Text excerpt:
------------------------------
He is the founding editor of the journal Social Neuroscience and has published his work in Science and Nature.

He discovered that the brain correlates of self-face recognition are mediated in the right hemisphere. His lab further determined the critical role the medial prefrontal cortex plays in deception and self-deception.

He was an early adopter of transcranial magnetic stimulation (TMS) for use in cognitive neuroscience and continues to employ it in his current research.

His work has reached the public through major media outlets including Radio Lab and Hulu.

In graduate school, Keenan established himself as an ardent supporter of equal rights in neuroscience with his very first publication discrediting The Bell Curve, a racially-charged popular press book. His work in with Keith Whitfield, president of the University of Nevada, Las Vegas, while very brief, inspired Keenan to create the Erase Racism in Neuroscience project. This work has led to the first publication on how to effectively provide TMS in hair typified by minority populations. Keenan also served as the President of the AFT 1904, a union representing Montclair State University.
------------------------------
Source data:
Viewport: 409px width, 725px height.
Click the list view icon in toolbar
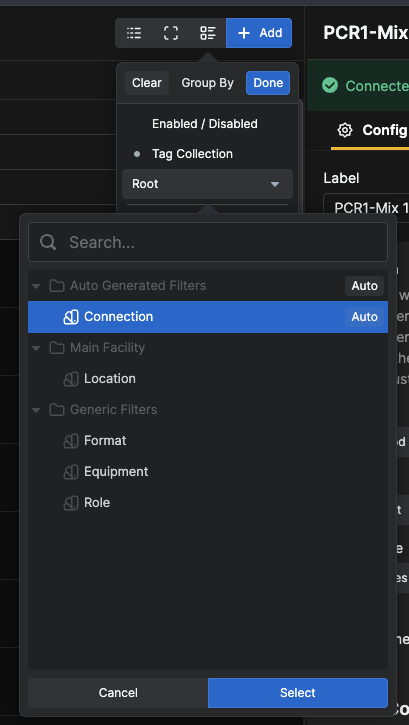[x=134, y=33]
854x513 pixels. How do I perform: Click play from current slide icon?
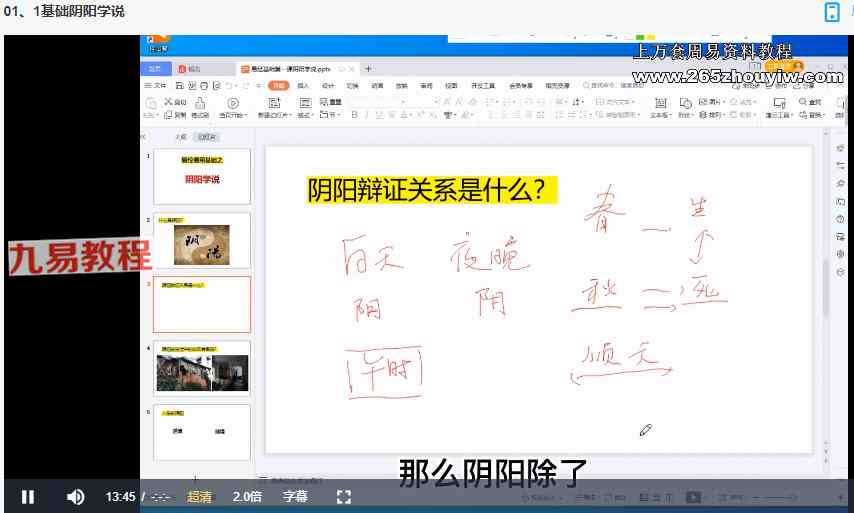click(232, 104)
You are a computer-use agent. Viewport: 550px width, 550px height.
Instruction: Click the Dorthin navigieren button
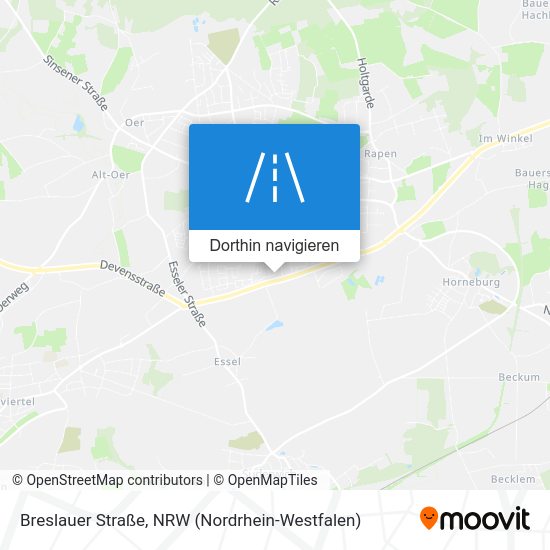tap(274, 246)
------------------------------
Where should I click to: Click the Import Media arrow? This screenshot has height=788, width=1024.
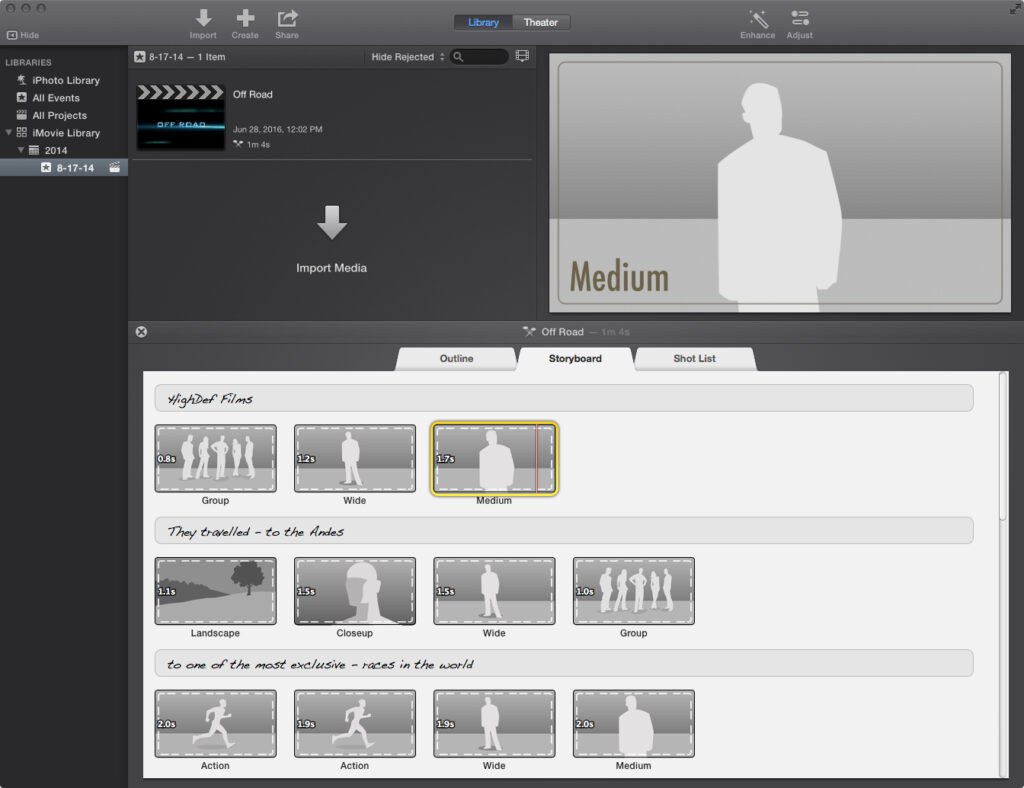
------------------------------
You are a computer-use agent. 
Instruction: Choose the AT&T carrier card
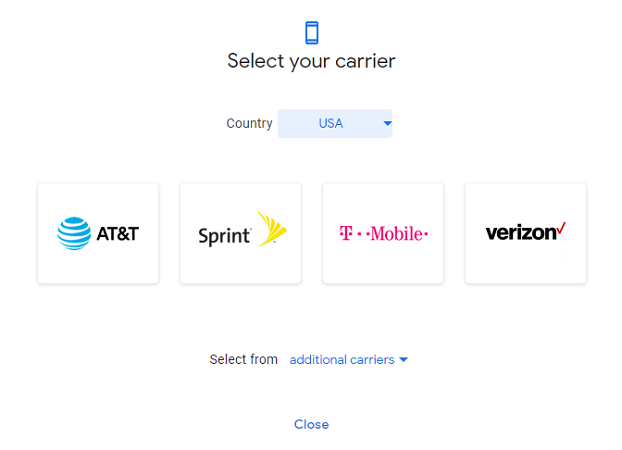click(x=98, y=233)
------------------------------
Exercise set:
1 - Answer these questions about the Keenan text:
(a) Which journal did Keenan found as editor?
(b) According to his lab, which brain region plays a critical role in deception and self-deception?
(c) Which union did Keenan serve as President?
2 - Which journals does the Keenan text name?

Solutions by task:
1 -
(a) Social Neuroscience
(b) The medial prefrontal cortex
(c) AFT 1904

2 - Social Neuroscience, Science, Nature